Cronica desde TindufFeatured

Unión africana: ¿Qué le queda a Argelia? Khalil R’Guibi

 

  Aclaro, de antemano que importa muy poco cómo me llamo, ni de donde soy ni como he llegado hasta aquí, sino lo que voy a revelar, porque a excepción de una sola hermana, internada hace 11 meses en un hospital de Nuakchot, antes de decidir regresar a su país: Marruecos, toda mi familia (15 miembros entre próximos y lejanos parientes) sigue, como la inmensa mayoría de su población, rehén del Polisario en los campamentos de Tinduf pero esto no lo sabrán a través de España y sus laberintos de “derechos humanos” y de “solidaridad’ internacional… preferente y casi exclusivamente con una ínfima parte de los saharauis.

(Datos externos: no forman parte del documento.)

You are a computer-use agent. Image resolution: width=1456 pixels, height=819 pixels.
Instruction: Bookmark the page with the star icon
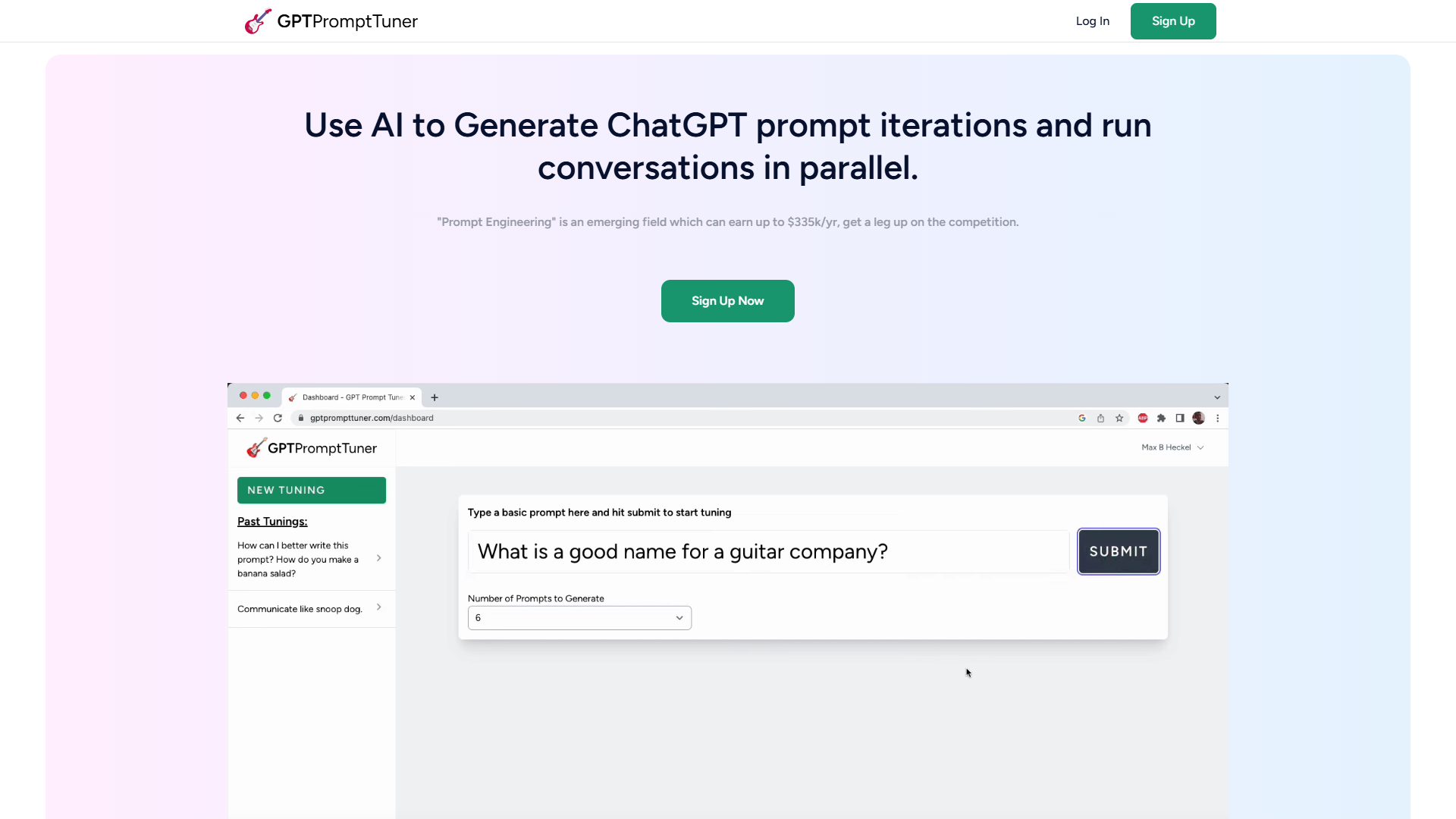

Argelia creía haber “preparado” minuciosamente su ofensiva contra Marruecos con motivo de la Cumbre africana de Adis Abeba mañana y pasado. Su decepción ha sido casi mortal: Poca…muy poca audición le queda aun en el continente y en el mundo. Su “Skech” polisarista como lo calificaban ayer durante el Consejo ejecutivo de la UA, interesa muy poco, signo de una descomposición anunciada desde hace anos, más concretamente desde finales del ano pasado cuando Marruecos pidió y obtuvo su re adhesión a la organización panafricana.
En estos campamentos donde, previamente a la celebración de la Cumbre y del Consejo ejecutivo de la UA se había llevado a cabo una campaña triunfalista, el humor alcanza su punto álgido. “El Polisario ya no sirve para nada”, comentaba alguien recibiendo como réplica “Ni su Argelia”.
Ni la guerra fría y sus vestigios en Cuba y Venezuela y asimismo entre algunas fuerzas políticas españoles en franca decadencia ni la paz caliente por la que Argelia apuesta desde hace lustros prometen una salvavidas al régimen argelino.
Tras la Cumbre africana de mañana, el Polisario debe preparar maletas y repensar otra utopía. La gente no puede esperar eternamente. Todas las promesas argelinas se han incumplido. Falta lo esencial: rendirse a la evidencia, buscar una solución fiable, justa y duradera con Marruecos y poner punto final a este foco de tensión, mal montado por Argelia y peor soñado por la cúpula polisarista.